Radon, a radioactive gas produced by the breakdown of certain metals in rocks and soil, is commonly known to be a cause of lung cancer. However, new research published in Neurology suggests that high levels of radon exposure may also be linked to an increased risk of clonal hematopoiesis of indeterminate potential (CHIP) in middle-aged to older female participants with ischemic stroke.
CHIP is a condition that occurs when genetic mutations in hematopoietic stem cells, which are responsible for producing all blood cells, lead to an increased replication rate of affected cells. Previous studies have indicated that individuals with CHIP have a higher risk of developing blood cancers like leukemia and cardiovascular diseases, including stroke.
The study, led by Dr. Eric A. Whitsel of the University of North Carolina in Chapel Hill, aimed to investigate the potential association between high radon levels and the development of CHIP. The research involved 10,799 female participants, with an average age of 67, more than half of whom had previously experienced a stroke or blood clots.
In order to determine radon exposures, the researchers used participants’ home addresses and linked them to data from the U.S. Environmental Protection Agency (EPA) on average indoor radon concentrations by county. The EPA recommends that average indoor radon concentrations should not exceed four picocuries per liter (pCi/L).
The participants were then divided into three groups based on their radon exposure levels. The highest group lived in areas with average radon concentrations above four pCi/L, the middle group resided in areas with concentrations between two and four pCi/L, and the lowest group lived in areas with concentrations below two pCi/L.
Genetic testing was conducted to identify participants with CHIP mutations. The results showed that 9.0% of participants living in areas with the highest radon concentrations had CHIP, compared to 8.4% in the medium concentration group and 7.7% in the lowest concentration group.
After adjusting for factors such as age, education, race, and ethnicity, the researchers found that participants with ischemic stroke who lived in areas with the highest radon concentrations had a 46% increased risk of CHIP, while those living in areas with medium concentrations had a 39% increased risk, compared to those in areas with the lowest concentrations.
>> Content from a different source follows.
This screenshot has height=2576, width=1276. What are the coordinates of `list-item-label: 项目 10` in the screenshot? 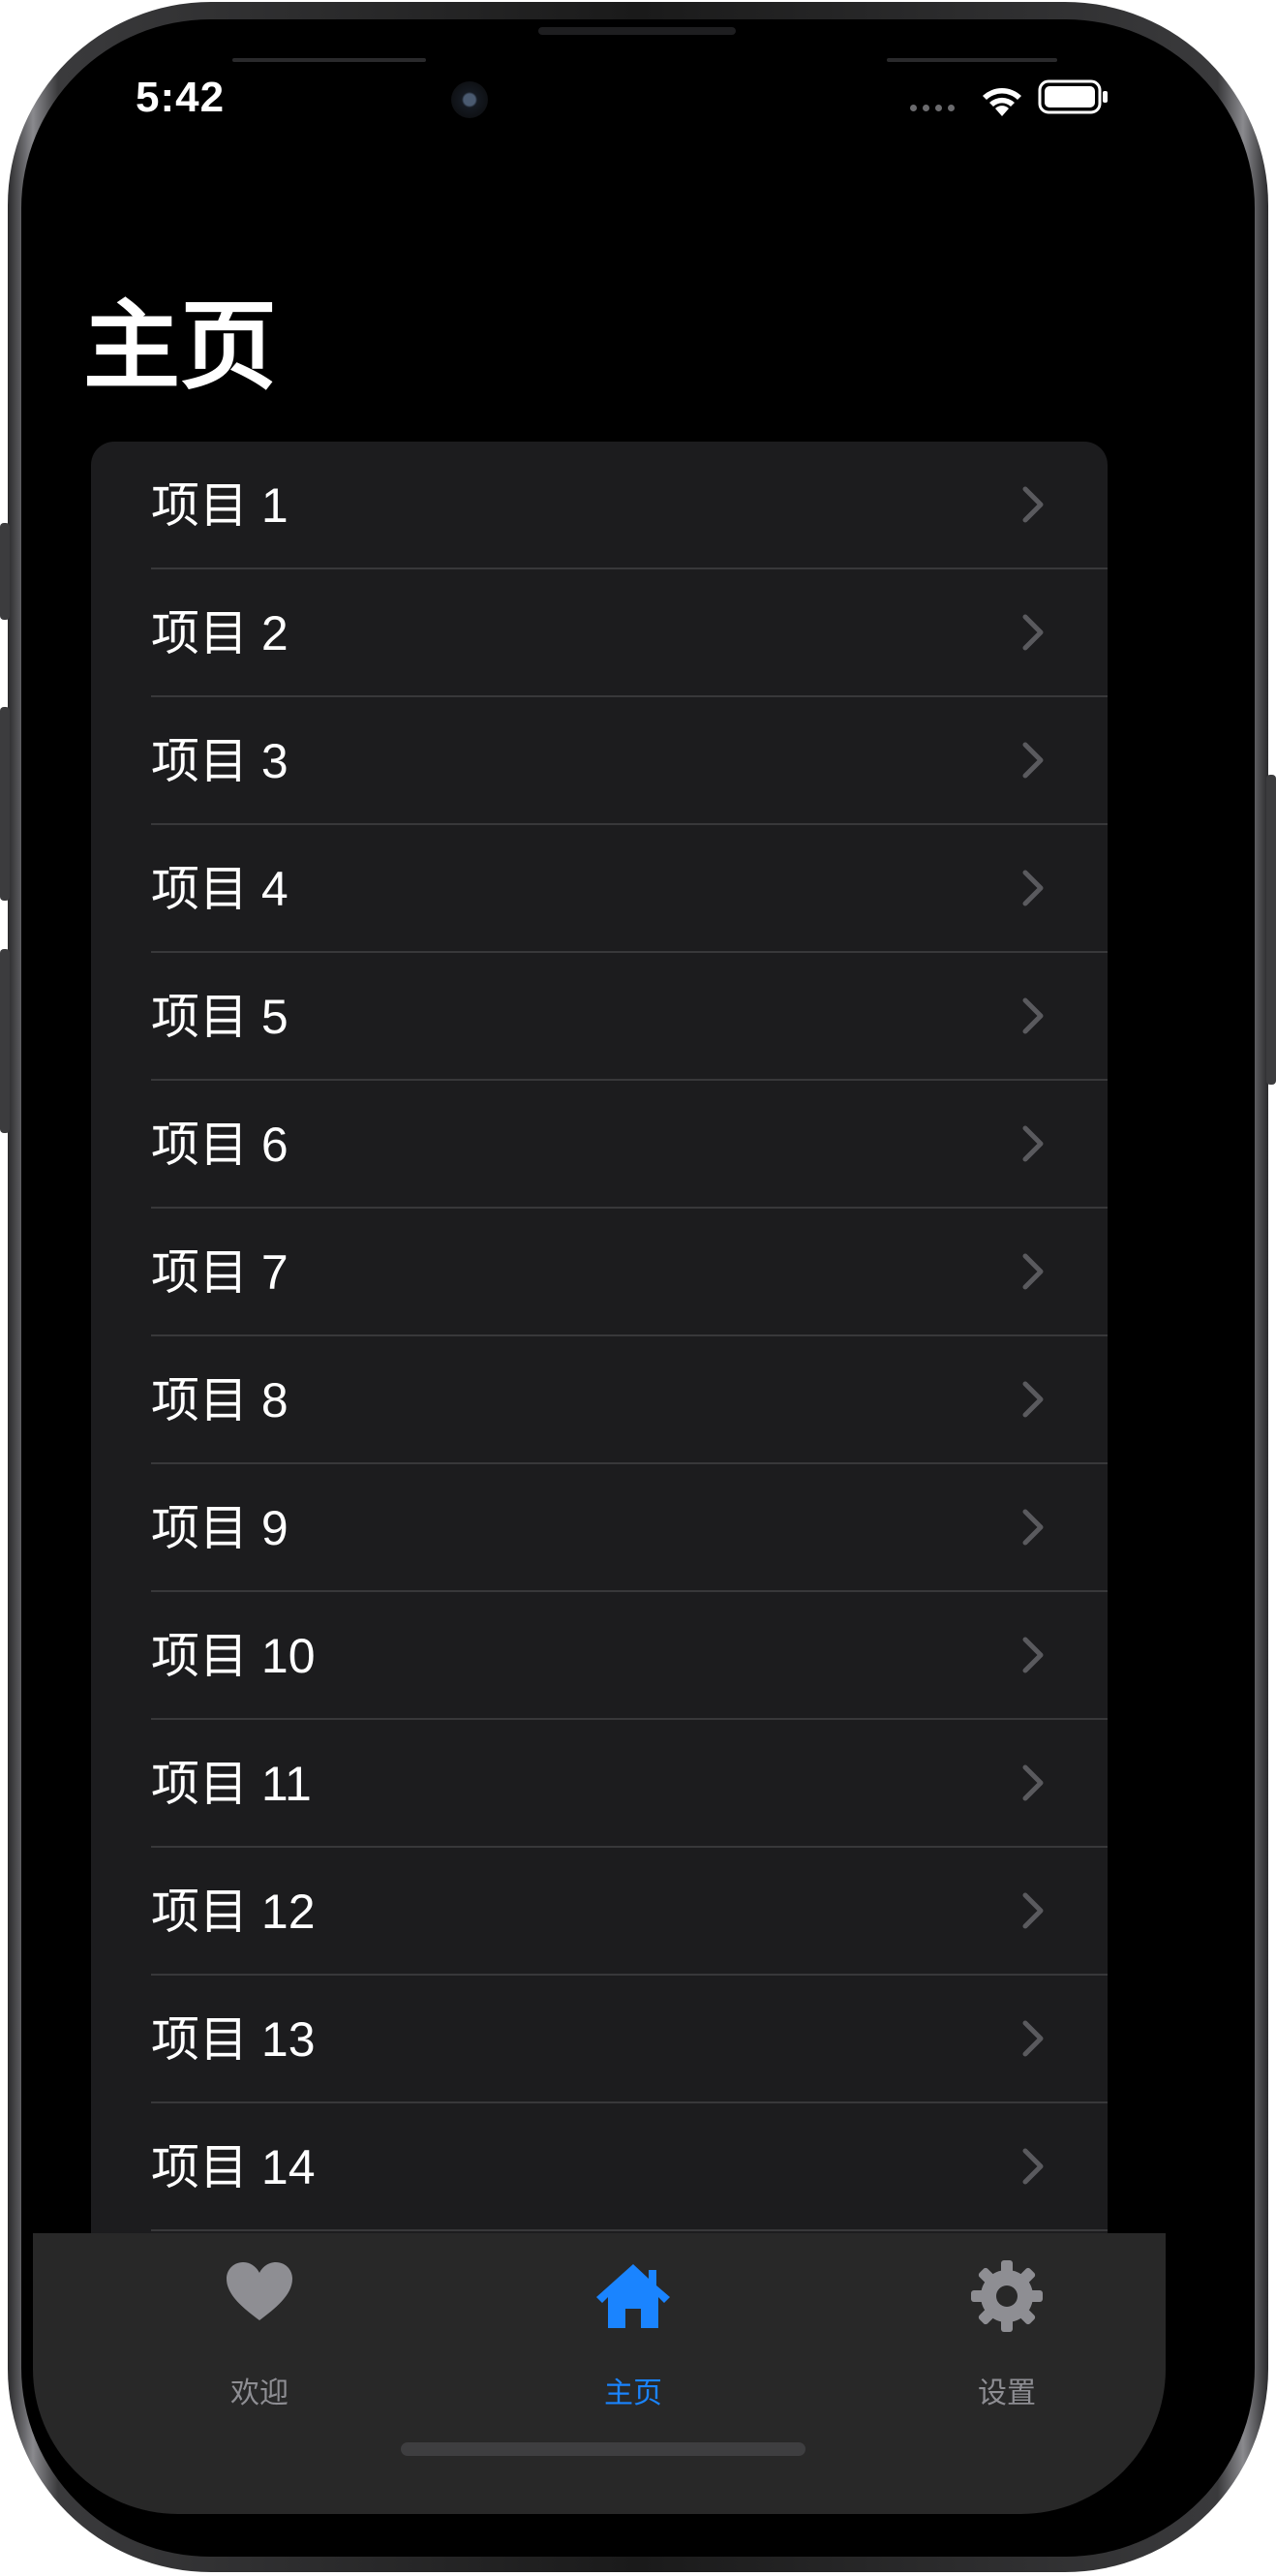 It's located at (233, 1656).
The increased risk of CHIP was not observed in participants without stroke.
Dr. Whitsel noted that the results suggest an association between radon exposure and CHIP specifically in participants with ischemic stroke. However, the underlying reason for this association has yet to be determined. Further studies are needed to explore the potential links between radon exposure and stroke, as current public health efforts only focus on radon’s association with lung cancer.
It is important to note that the study only included middle-aged to older female participants, so the results may not be generalizable to other populations.
In conclusion, this research highlights the potential health risks associated with high radon exposure, extending beyond lung cancer. The findings suggest a possible link between radon and the development of CHIP in females with ischemic stroke, emphasizing the need for further investigation into the relationship between radon exposure and stroke.